Unforeseen calamities are increasing in the 21st century. The victims, who are normally unprepared for the catastrophe, get completely shattered after the catastrophe. Hence, it has become a regular feature among individuals and organizations to safeguard themselves against various events of calamities or sudden problems, such as fire, theft, ill-health, etc.
Taking insurance policies is a common measure adopted to deal with such events. One such policy known as fire insurance is taken to minimize the individual financial loss due to destruction of goods and property due to fire.
Fire insurance is a contract between two parties, the insurer and the insured. The insurer refers to the insurance company and the insured refers to the person taking the insurance policy. As per the contract, the insurer for an agreed amount (consideration) indemnifies the insured for the financial loss caused due to fire. At the same time, it is the duty of the insured to take all possible measures to save goods from destruction at the time of mishappening. He should not be careless and laid back thinking that he can claim his loss from the company.
Moreover, the insured will be compensated for the amount equal to the value of the loss. This is to ensure that the insured cannot make any profit out of the situation. The property or goods against which the compensation is paid will be taken by the company.

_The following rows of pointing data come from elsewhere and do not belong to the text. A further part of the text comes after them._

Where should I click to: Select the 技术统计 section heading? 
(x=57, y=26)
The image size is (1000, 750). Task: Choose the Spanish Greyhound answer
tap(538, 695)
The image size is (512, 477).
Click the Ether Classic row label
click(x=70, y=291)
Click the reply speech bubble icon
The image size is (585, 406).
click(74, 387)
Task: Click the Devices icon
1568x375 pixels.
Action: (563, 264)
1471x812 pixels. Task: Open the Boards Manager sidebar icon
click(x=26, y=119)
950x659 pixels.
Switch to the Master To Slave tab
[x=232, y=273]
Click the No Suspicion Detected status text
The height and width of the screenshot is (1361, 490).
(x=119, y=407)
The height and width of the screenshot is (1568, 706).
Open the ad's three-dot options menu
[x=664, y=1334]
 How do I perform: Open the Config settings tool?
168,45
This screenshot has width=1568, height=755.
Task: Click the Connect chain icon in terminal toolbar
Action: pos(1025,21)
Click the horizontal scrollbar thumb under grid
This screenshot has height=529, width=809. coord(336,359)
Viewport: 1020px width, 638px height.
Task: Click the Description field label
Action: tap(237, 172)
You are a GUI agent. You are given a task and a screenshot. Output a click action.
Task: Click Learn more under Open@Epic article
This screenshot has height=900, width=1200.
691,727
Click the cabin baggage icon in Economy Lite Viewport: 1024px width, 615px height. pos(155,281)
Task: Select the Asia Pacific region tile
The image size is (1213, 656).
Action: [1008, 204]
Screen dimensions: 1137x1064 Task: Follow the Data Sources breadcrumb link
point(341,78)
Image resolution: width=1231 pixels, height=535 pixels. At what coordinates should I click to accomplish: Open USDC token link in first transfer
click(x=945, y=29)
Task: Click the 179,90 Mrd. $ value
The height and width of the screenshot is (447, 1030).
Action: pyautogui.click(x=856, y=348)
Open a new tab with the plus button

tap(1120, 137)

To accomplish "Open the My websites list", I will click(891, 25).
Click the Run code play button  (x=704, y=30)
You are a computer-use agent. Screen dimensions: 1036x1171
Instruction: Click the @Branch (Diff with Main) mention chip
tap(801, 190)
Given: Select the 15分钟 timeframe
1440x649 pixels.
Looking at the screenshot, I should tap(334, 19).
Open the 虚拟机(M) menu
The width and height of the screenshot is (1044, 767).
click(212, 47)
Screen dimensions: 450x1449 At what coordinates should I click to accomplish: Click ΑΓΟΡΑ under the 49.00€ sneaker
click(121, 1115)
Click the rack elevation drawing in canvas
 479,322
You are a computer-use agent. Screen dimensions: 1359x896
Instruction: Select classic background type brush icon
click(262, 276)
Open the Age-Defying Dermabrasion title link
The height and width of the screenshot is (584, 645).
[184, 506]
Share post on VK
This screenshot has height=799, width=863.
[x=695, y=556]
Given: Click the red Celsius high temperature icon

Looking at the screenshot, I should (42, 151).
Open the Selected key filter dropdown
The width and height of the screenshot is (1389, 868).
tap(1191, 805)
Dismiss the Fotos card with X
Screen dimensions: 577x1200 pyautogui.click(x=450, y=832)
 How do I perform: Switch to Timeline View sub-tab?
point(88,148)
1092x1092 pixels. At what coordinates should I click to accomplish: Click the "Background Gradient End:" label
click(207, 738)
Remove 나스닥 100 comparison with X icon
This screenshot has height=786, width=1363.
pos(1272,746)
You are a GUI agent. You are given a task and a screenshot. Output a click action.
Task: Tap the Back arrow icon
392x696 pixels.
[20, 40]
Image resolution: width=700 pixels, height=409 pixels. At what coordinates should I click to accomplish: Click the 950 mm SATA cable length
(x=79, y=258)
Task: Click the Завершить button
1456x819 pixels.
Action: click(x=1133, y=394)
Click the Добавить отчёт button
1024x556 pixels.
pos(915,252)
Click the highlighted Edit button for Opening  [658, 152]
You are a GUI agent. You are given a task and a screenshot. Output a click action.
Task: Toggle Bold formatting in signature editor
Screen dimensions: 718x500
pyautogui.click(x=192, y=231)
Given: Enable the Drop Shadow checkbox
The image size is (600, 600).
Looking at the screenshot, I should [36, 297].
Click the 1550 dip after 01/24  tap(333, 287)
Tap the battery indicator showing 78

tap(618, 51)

Any profit made from the sale of destroyed goods belongs to the company and not to the insured.
Another important point is that to claim insurance money, the immediate cause of destruction should be fire only. That is, the loss must be caused by fire flames and not merely due to rising temperature. Even in a genuine case of fire, the company takes all possible measures to ensure that the fire was accidental and not deliberate. Only then, it begins with the claim proceedings.
The insured party can also enter into co-insurance to spread the consideration between different insurance companies. In such cases, all the companies will proportionately share the amount of loss in a manner that the consideration should not exceed the actual loss. Such contracts are ideal for large manufacturing organizations who take the policy of a very large amount.
In a contract of insurance, it is the moral duty of the insured to disclose all material facts that can affect the provisions of the contract.